Of course, no polling day (or weekend) would be complete without a dark spot for Mitt Romney. In this case, it's Ohio. It would be easy to dismiss the current 9-point gap between the candidates in the state as illustrating a trend but overstating Obama's lead-it's not that he isn't winning but that it would be unusual for a weakened incumbent president to win Ohio by a larger margin than he did four years ago. But, with few exceptions, the polls are telling the same story: Obama is leading Ohio by close to double digits. Together, polls taken since the end of the Democratic National Convention show Obama with an average lead of 5.9 points over Mitt Romney in the state. Take a look:
The good news for Romney is that he can still win an election in which he loses Ohio. The bad news is that it's incredibly difficult. If he loses Ohio, he'll have to win Florida, Virginia, North Carolina, Wisconsin, Iowa, and Colorado to break 270 electoral votes, and even then, he'll only win with 273. If he wins New Hampshire as well, he'll hit 277. This scenario is possible but not at all likely. Romney's weakness with working-class whites is what's keeping him from a more competitive position in Ohio. That same weakness would keep him from winning other states with large numbers of working-class whites: Iowa and Wisconsin. A scenario in which Romney loses Ohio is also one in which-in all likelihood-he loses the other two.

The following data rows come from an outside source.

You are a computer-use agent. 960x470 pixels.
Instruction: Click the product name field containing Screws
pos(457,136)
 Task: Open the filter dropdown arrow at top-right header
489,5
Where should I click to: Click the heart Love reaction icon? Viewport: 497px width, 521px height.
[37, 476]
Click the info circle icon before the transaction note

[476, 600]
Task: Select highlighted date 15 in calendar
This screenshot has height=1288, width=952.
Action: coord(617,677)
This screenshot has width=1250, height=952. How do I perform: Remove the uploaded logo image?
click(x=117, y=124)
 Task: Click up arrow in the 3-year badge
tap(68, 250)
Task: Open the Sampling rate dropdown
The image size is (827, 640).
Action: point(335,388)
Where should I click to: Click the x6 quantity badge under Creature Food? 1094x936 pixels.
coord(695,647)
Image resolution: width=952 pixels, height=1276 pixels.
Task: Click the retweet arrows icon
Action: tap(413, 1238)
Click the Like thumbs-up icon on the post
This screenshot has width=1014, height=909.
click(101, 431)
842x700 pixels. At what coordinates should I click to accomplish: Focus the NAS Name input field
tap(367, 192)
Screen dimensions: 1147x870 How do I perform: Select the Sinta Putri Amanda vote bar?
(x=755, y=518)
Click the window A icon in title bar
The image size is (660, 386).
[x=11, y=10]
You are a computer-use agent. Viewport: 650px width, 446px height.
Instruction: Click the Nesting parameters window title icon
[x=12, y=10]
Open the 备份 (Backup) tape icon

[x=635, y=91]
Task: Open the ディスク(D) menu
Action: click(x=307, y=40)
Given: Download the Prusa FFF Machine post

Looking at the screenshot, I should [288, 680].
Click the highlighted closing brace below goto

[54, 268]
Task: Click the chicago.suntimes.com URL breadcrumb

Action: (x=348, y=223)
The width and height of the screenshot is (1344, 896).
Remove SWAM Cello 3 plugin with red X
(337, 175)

Can Romney hope for a turnaround in Ohio? The optimist in me wants to think that the former Massachusetts governor stands a chance. But Romney seems stuck on his current path. He could try to adopt more moderate rhetoric-if conservatives allowed him to go that route-but he's already been defined as dishonest and untrustworthy. Indeed, this is where the "47 percent" video is particularly damaging: Even if Romney wanted to reboot his message and adopt a less ideological tone, there's a good chance voters won't believe him. After all, they already saw what he said in private, and there's no proof that his new message is the truth.
In the abstract, a loss in Ohio is survivable for the Romney campaign. But in the election as it exists, an Ohio loss is near fatal for the Republican presidential effort.